We can then evaluate the profile likelihood for a range of possible values of \(S\):

```
S_vals <- seq(from=0.02,to=0.85,len=30) # possible values for S
prof_like <- sapply(S_vals,profile_likelihood)
plot(S_vals, prof_like-max(prof_like),xlab="serve strength",ylab="profile likelihood")
abline(h= -2)
```

So we can see that the credible range is from about 0.07-0.8 (and in particular excludes zero).

The profile likelihood technique can be applied to the question of the strengths of players B and C, even though no competition between the players was observed:

```
proflike <- function(bc,give=FALSE){
B <- bc[1]
C <- bc[2]
if(B+C>=1){return(NA)}
objective <- function(S){ #
jj <- c(S,A=1-(S+B+C),B,C) # B,C fixed
loglik(H,indep(jj)) # no minus: we use maximum=T in optimize()
}
maxlike_constrained <- # single DoF is S [B,C given, A is fillup]
optimize( # single DoF -> use optimize() not optim()
f = objective,
interval = c(0,1-(B+C)),
maximum = TRUE
)
if(give){
return(maxlike_constrained)
} else{
return(maxlike_constrained$objective)
}
}
small <- 1e-5
n <- 50
p <- seq(from=small,to=1-small,length=n)
jj <- expand.grid(p,p)
support <- apply(jj,1,proflike)
support <- support-max(support,na.rm=TRUE)
supportx <- support
dim(supportx) <- c(n,n)
x <- jj[,1]+jj[,2]/2
y <- jj[,2]*sqrt(3)/2
plot(x,y,cex=(support+6)/12,
pch=16,asp=1,xlim=c(-0.1,1.1),ylim=c(-0.2,0.9),
axes=FALSE,xlab="",ylab="",main="profile likelihood for B,C")
polygon(x=c(0,1/2,1),y=c(0,sqrt(3)/2,0))
text(0.07,-0.04,'B=0, C=0')
text(0.50,+0.90,'B=1, C=0')
text(0.93,-0.04,'B=0, C=1')
```

But what one is really interested in is the relative strength of player B and player C. We are indifferent between \(p_B=0.1,p_C=0.2\) and \(p_B=0.3,p_C=0.6\).

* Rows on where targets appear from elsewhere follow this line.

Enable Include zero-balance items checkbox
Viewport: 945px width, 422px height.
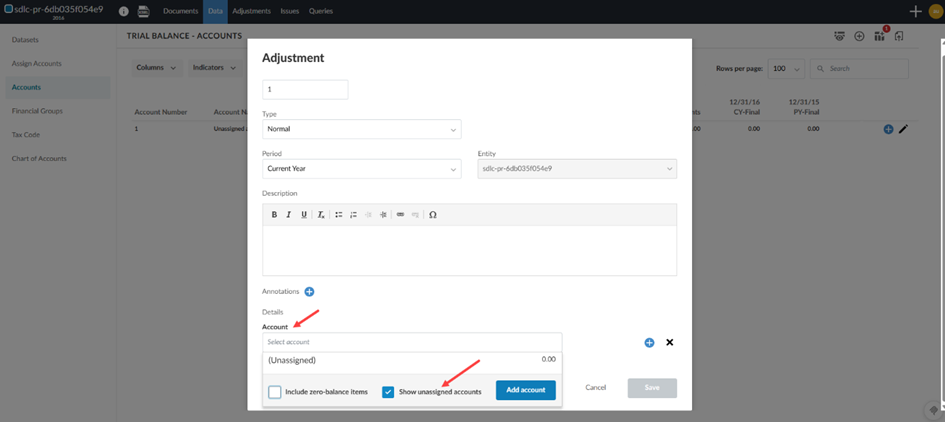pos(274,391)
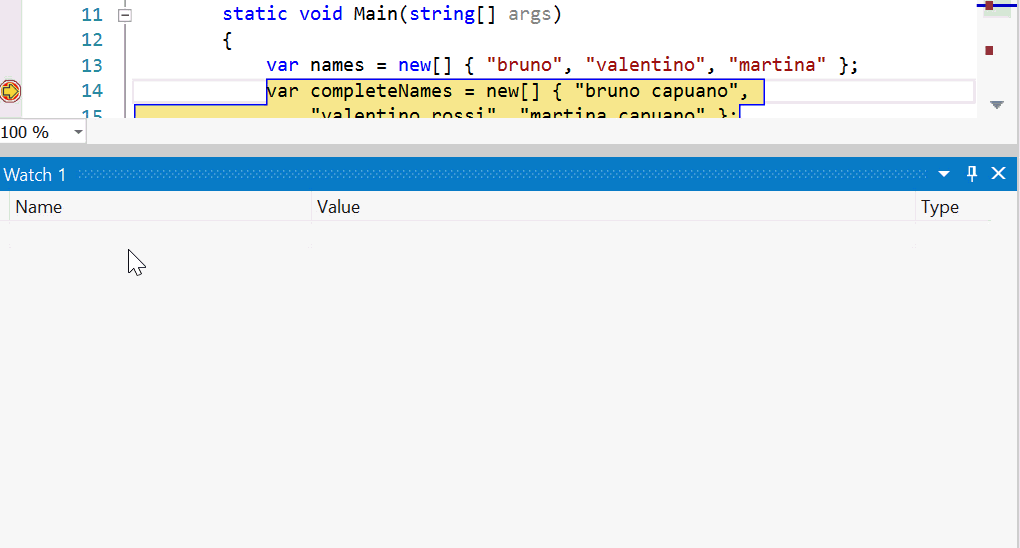Click the Type column header

[939, 207]
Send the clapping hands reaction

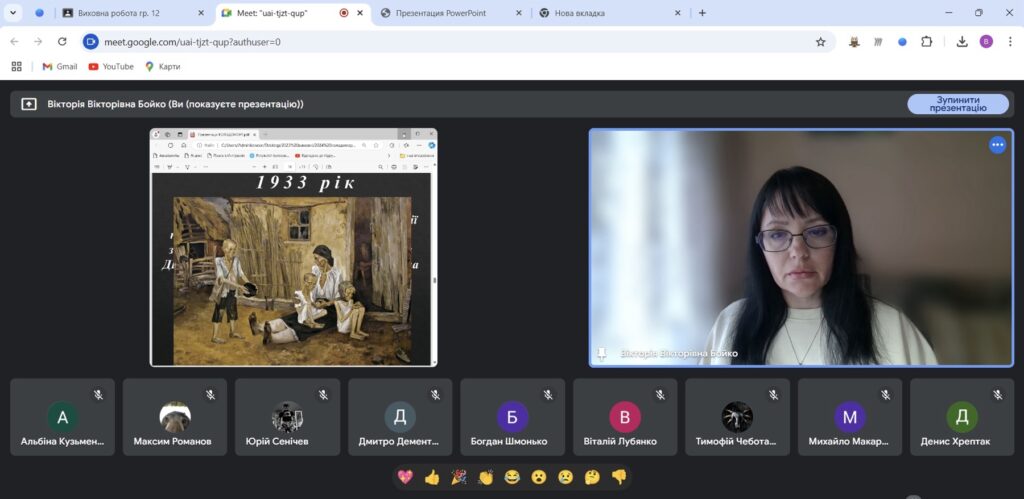coord(486,477)
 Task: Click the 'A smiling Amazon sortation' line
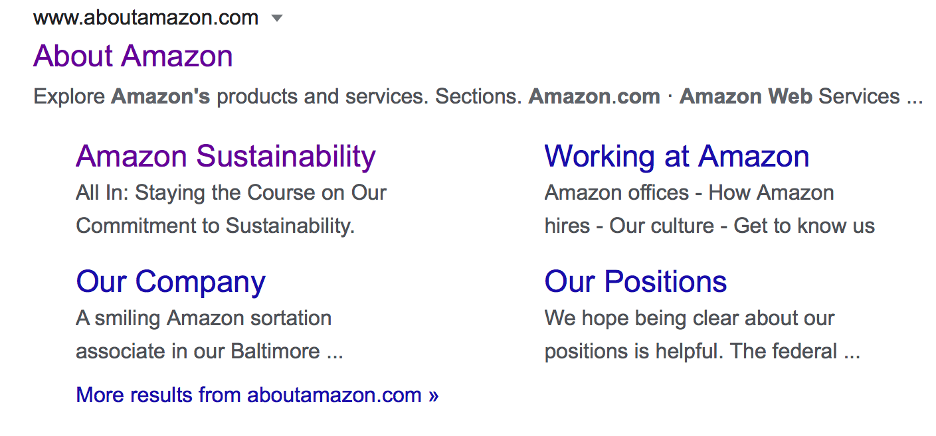pyautogui.click(x=203, y=319)
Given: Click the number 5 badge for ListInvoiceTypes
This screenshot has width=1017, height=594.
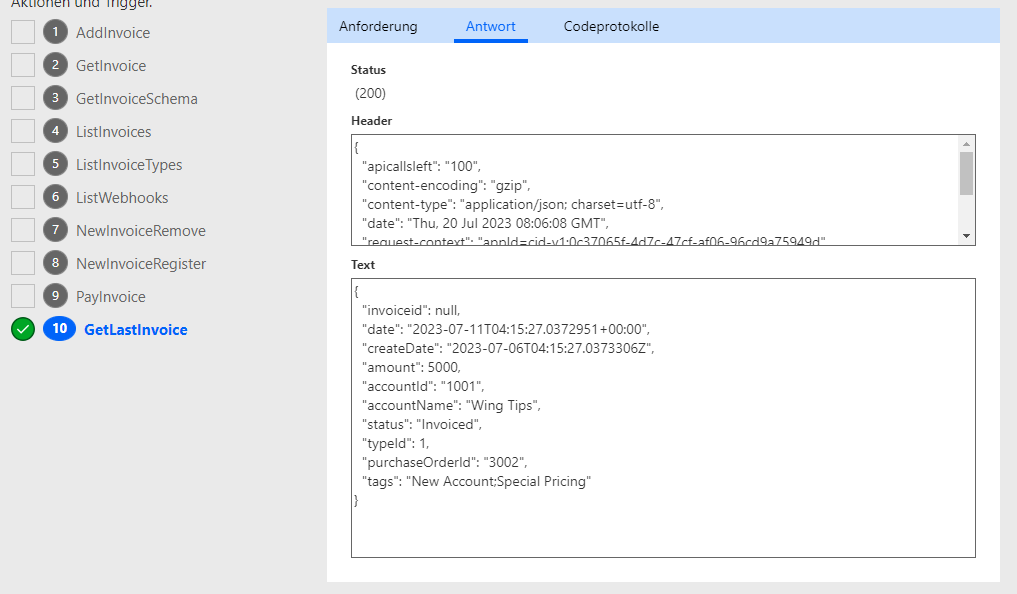Looking at the screenshot, I should (x=55, y=165).
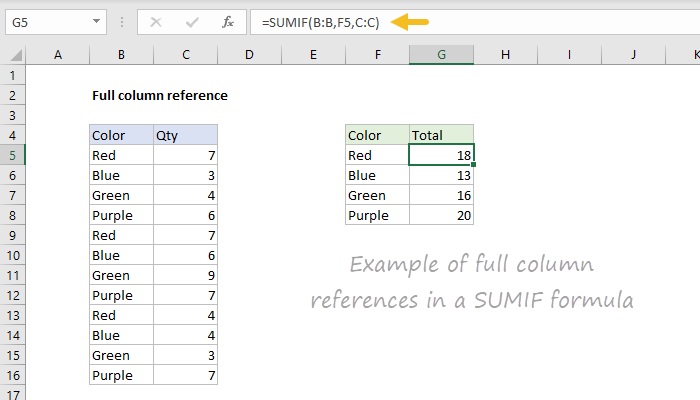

To this end we need the profile likelihood curve of the log contrast, \(X=\log\left(p_B/p_C\right)\).

```
logcontrast <- apply(jj,1,function(x){log(x[1]/x[2])})
plot(logcontrast,support,xlim=c(-5,5),ylim=c(-4,0))
abline(h=-2)
```

From the graph, we can see that the two-units-of-support interval is from about \(-3\) to \(+3\) which would translate into a probability of B winning against C being in the interval \(\left(\frac{1}{1+e^{3}},\frac{1}{1+e^{-3}}\right)\), or about \((0.047,0.953)\). However, it is not clear if \(p_B\) and \(p_C\) are meaningful in isolation, as a real table tennis point has to have a server and the value of \(S\) is itself uncertain.